(5 Minutes)
Marcel Proust had this idea that a little folly is necessary to truly experience life. Not recklessness, not throwing all caution to the wind—but just enough of a step outside the usual, the expected, the safe, to remind us we’re alive.
I think about this often—how easy it is to settle into routine, to move through the world in a way that’s practical and predictable. We tend to follow familiar patterns, choosing what we know, what feels comfortable. And yet, when we look back at the moments that made life feel full, they’re often the ones where we broke away from that script, even just a little.
I don’t mean grand, life-altering risks, though those have their place. I’m talking about the small ones. Ordering the most unusual thing on the menu just to see if you like it. Singing loudly in the car with the windows down. Saying yes to something before overanalyzing whether you’re “ready.” Making a fool of yourself in front of your kids just to hear them laugh.
There’s something freeing about these little acts of stepping outside ourselves. They loosen the grip of routine, break up the script we follow without thinking. Maybe they even remind us of who we were before we became so concerned with getting things right.
The Fear of Looking Foolish
For most of us, the real hesitation in stepping outside our comfort zone isn’t about actual risk—it’s about perception. We don’t want to look foolish. We don’t want to be seen stumbling, failing, or acting outside what’s considered “normal” for someone at our stage in life.
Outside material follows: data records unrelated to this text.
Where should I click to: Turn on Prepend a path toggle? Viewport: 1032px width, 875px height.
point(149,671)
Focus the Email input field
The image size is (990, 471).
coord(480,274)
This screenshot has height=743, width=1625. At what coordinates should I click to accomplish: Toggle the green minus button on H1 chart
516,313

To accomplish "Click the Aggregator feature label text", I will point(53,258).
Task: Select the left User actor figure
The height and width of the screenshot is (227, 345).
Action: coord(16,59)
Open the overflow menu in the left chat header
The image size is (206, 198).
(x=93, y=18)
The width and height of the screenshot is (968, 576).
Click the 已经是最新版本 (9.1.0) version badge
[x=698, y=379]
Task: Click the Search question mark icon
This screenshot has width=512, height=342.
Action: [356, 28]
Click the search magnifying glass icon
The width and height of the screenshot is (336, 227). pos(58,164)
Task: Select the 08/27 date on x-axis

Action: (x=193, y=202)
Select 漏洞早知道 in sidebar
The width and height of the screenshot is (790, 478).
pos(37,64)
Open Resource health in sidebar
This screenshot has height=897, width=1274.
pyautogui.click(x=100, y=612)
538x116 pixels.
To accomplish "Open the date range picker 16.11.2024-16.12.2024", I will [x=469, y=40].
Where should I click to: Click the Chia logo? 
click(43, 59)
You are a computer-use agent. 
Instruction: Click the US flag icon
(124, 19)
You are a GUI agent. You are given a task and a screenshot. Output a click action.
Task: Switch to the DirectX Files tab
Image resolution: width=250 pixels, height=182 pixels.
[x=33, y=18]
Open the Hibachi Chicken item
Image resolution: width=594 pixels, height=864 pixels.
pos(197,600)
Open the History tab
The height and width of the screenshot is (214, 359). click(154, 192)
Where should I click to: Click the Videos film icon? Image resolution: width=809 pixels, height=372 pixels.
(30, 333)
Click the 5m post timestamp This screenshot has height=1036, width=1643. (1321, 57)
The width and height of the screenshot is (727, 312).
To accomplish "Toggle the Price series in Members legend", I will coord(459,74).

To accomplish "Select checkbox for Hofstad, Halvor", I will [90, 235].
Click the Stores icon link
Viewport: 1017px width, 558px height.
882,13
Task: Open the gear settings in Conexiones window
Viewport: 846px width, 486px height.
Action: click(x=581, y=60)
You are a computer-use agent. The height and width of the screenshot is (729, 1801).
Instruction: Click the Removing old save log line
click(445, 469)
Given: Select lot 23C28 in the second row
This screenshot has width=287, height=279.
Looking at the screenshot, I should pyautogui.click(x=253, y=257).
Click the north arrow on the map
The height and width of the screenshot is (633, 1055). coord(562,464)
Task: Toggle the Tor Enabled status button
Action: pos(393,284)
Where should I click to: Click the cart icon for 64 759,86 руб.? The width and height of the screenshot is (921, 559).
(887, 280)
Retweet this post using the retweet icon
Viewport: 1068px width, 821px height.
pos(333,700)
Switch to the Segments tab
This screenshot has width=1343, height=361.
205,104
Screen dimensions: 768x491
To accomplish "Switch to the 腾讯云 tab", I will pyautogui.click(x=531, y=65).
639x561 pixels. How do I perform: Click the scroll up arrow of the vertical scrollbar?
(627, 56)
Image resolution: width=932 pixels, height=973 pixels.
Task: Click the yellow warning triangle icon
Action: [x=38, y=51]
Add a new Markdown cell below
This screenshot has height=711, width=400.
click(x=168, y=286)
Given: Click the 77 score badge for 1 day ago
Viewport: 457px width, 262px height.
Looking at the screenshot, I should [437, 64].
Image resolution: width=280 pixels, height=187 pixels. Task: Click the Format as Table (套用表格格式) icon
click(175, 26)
But think about the people you love being around the most. Aren’t they often the ones who allow themselves a little silliness? Who don’t take themselves too seriously? The ones who laugh freely, who try things even if they’re bad at them, who don’t mind looking ridiculous if it means having fun?
Somewhere along the way, many of us develop this invisible rulebook for how we’re supposed to behave. We start filtering out impulses that don’t fit the image we think we need to maintain. But what if some of those impulses—the ones to be a little spontaneous, a little unpredictable—are actually what keep us connected to joy?
I wonder how many experiences we miss out on simply because we don’t want to look foolish.
The Beauty of Small Risks
Taking risks doesn’t always have to mean betting everything on a big, uncertain outcome. Sometimes, it’s about making space for small, seemingly insignificant acts of courage that, over time, shift something inside us.
The other day, I stood in front of a display of ice cream flavors. My usual order was right there, the one I always get. But there was also something new—a bizarre combination I wouldn’t normally consider. And in that moment, I had this thought: Why not?
It was a simple decision, but one that reminded me how often I reach for what’s familiar instead of what’s intriguing. It’s a tiny example, but how many other parts of life work the same way? How often do we choose what’s predictable instead of what sparks a little curiosity, a little excitement?
The risks worth taking don’t always have to be life-changing. Some of them are just about breaking out of the patterns that keep life feeling smaller than it has to be.
What Are You Holding Back?
And then, of course, there are the slightly bigger little risks. The ones that might actually change something.
• Opening that business you keep thinking about.
• Sending the message you’ve been too nervous to send.
• Traveling somewhere alone just to see how it feels.
• Trying something new, not because you’re sure it will work out, but because some part of you just wants to know.
It’s easy to tell ourselves we’ll do it later. That there will be a better time. But time has a way of slipping past while we wait for certainty. And certainty is a moving target—one that rarely arrives the way we expect.
So maybe the real question isn’t, Is this risky? but rather, What am I actually afraid of?
And what if, just once, you did the thing anyway?
An Invitation to a Little Folly
I’m not suggesting throwing caution to the wind or making reckless decisions just for the sake of it. But I do wonder: What would happen if we all allowed ourselves just a little more room for spontaneity? For play? For stepping outside our own expectations, just enough to make life feel a little more expansive?
A little folly never hurt anyone. And maybe, just maybe, it’s exactly what we need.
So tell me—what’s a little folly you’ve been holding back?